Buddies in Bad Times Theatre: Queer Art Takes the Stage

For 44 years and counting, Buddies in Bad Times Theatre has been a platform for queer artists and queer stories. Established in 1979 and located in downtown Toronto’s queer village, Buddies in Bad Times Theatre is the world’s largest and longest-running queer theatre, a pillar of the community and of Canadian live performance.

Over its four decades of operation, Buddies has premiered over 1,000 new works, alongside two annual festivals—the Rhubarb Festival and Queer Pride Festival —and intergenerational community-focused programming. But beyond the stage, Buddies has also been a place for queer artists to nurture their creative endeavours.

The Emerging Creators Unit, an intensive, artist-driven, mentor-supported model for creatives, works with a small cohort of artists each year to develop their artistic practice and production skills. The program’s focus shifts from year to year, continuously broadening its horizons and exploring new mediums of performance and expression, thus expanding the range of talents among the theatre’s creatives.

The Buddies residency program, which builds longer-term relationships with artists, is one of the only programs in Canada solely devoted to creating and developing original queer works for the stage. Buddies works with writers, theatre collectives, directors, performance artists, and choreographers to create meaningful opportunities to explore new work and the creative process through a distinctly queer lens.

Using an artist-centred approach, this program provides the time, space, and resources needed to develop projects that will often be presented at Buddies and beyond. This year’s residency artists include Bilal Baig, Heath V. Salazar, Pencil Kit Productions, and Julie Phan.

This fall marks Buddies in Bad Times Theatre’s 44th season! As part of a presentation series in November, Buddies welcomes Montréal-based Mauritian- Canadian multi-disciplinary artist, educator, writer, and community-arts facilitator Kama La Mackerel, who is adapting their award-winning poetry collection, zom-fam, into an interdisciplinary solo stage performance.

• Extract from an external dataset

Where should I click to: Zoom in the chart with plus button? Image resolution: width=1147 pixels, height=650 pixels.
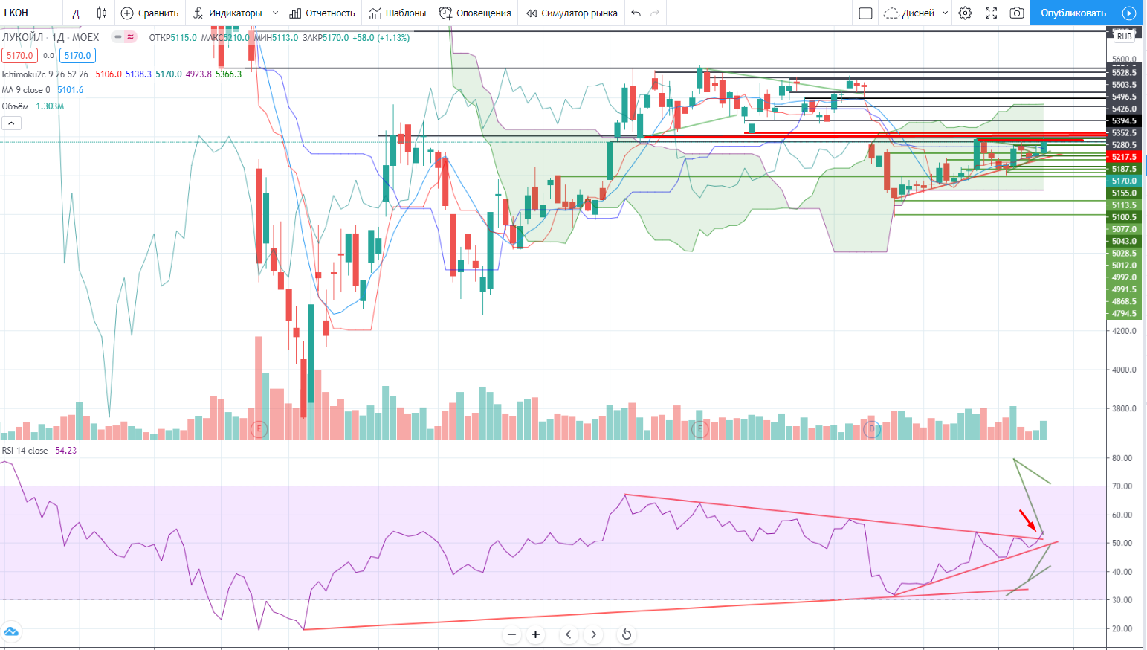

“In Mauritian Kreol, zomfam means ‘man-woman’ or ‘transgender,’” the show description reads. “This intimate solo brings to the stage Kama La Mackerel’s award-winning eponymous poetry collection. Through dance, storytelling, spoken word, and ritual, the piece weaves together ancestral voices, femme tongues, broken colonial languages, and a tender queer subjectivity, all of which grapple with the legacy of plantation servitude.”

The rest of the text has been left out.